Div. Three said San Francisco Superior Court Judge Curtis A.E. Karnow properly denied certification where the putative class included not only bank customers whose accounts had allegedly been unlawfully debited to pay fees and overdraft charges, but customers whose accounts were lawfully debited with set-offs.
The plaintiff’s original lawsuit, filed in 1998, challenged Bank of America’s practice of setting off direct deposits of Social Security and other public benefit payments legally exempt from levy against overdrafts and bank fees against the account into which such funds had been deposited.
The case went to trial and resulted in a jury verdict in favor of the class, but the Court of Appeal reversed, holding that the practice of deducting overdrafts and bank fees within single deposit accounts containing exempt funds was functionally and legally different than the two-account scenario addressed in Kruger v. Wells Fargo Bank (1974) 11 Cal.3d 352, the case relied on by the plaintiff.
The high court distinguished satisfaction of a debt from an external account, the practice held improper in Kruger, from recoupment of an overdraft from funds later deposited into that same account.

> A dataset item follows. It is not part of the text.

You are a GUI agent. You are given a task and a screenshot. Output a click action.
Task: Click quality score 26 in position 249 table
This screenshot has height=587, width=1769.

On remand, the plaintiff sought to amend the complaint to add a new claim on behalf of a class of all individuals “who had at least two accounts with the Bank, one of which received electronically deposited exempt funds, and from which the Bank seized exempt funds to collect sums allegedly owed from a separate account.”
Karnow allowed the plaintiff to amend his complaint to pursue his two-account theory, but eventually ruled that he had not established the requirements for class certification.
On appeal, Justice Martin Jenkins, who wrote the opinion for the unanimous panel, said that Karnow properly denied class certification because the plaintiff failed to define an identifiable class of bank customers whose accounts were unlawfully debited.
Pointing to Financial Code then-Sec. 864, now Sec. 1411, which the Legislature enacted one year after Kruger, Jenkins said that the plaintiff’s proposed class encompassed a far broader range of transactions than the consumer debt setoffs Sec. 864 was intended to prohibit. Jenkins agreed with Karnow’s assessment that “[t]he proposed description pulls into the class whole categories of legal setoffs.”
It was not enough, Jenkins wrote, for the plaintiff to identify accounts that received exempt funds and were subjected to setoffs for obligations arising in a separate account; he must also be able to show which of those setoffs were in violation of Sec. 864, which he failed to do despite an extended discovery period. In fact, Jenkins said, the plaintiff had failed even to show that any means existed to identify such a class. Accordingly, class certification was properly denied.
The plaintiff further claimed that the bank was judicially estopped from asserting that not all two-account seizures are unlawful because, in oral argument before the state’s high court, counsel for the bank had said that taking fees from one account to cover an overdraft or fee for insufficient funds in a second, independent account would be an illegal setoff for an “unrelated debt” within the meaning of Kruger.
Viewed in context, however, Jenkins said, such statements could not fairly be said to represent the bank’s position in the earlier litigation, since at that point the bank “had no dog in any fight over whether there might also be scenarios in which two-account setoffs are permissible, notwithstanding Kruger, because the only question then at issue was whether Kruger extended to one-account balancing.”
Jenkins said that although the bank’s counsel “fumbled” the distinction between one- and two- account situations, the panel found no reason to believe counsel’s misstatements had anything to do with the bank’s victory, nor were such statements the “egregious attempt to manipulate the legal system” that would warrant application of the judicial estoppel doctrine.
Justices Peter Siggins and Mark Simons concurred in the opinion.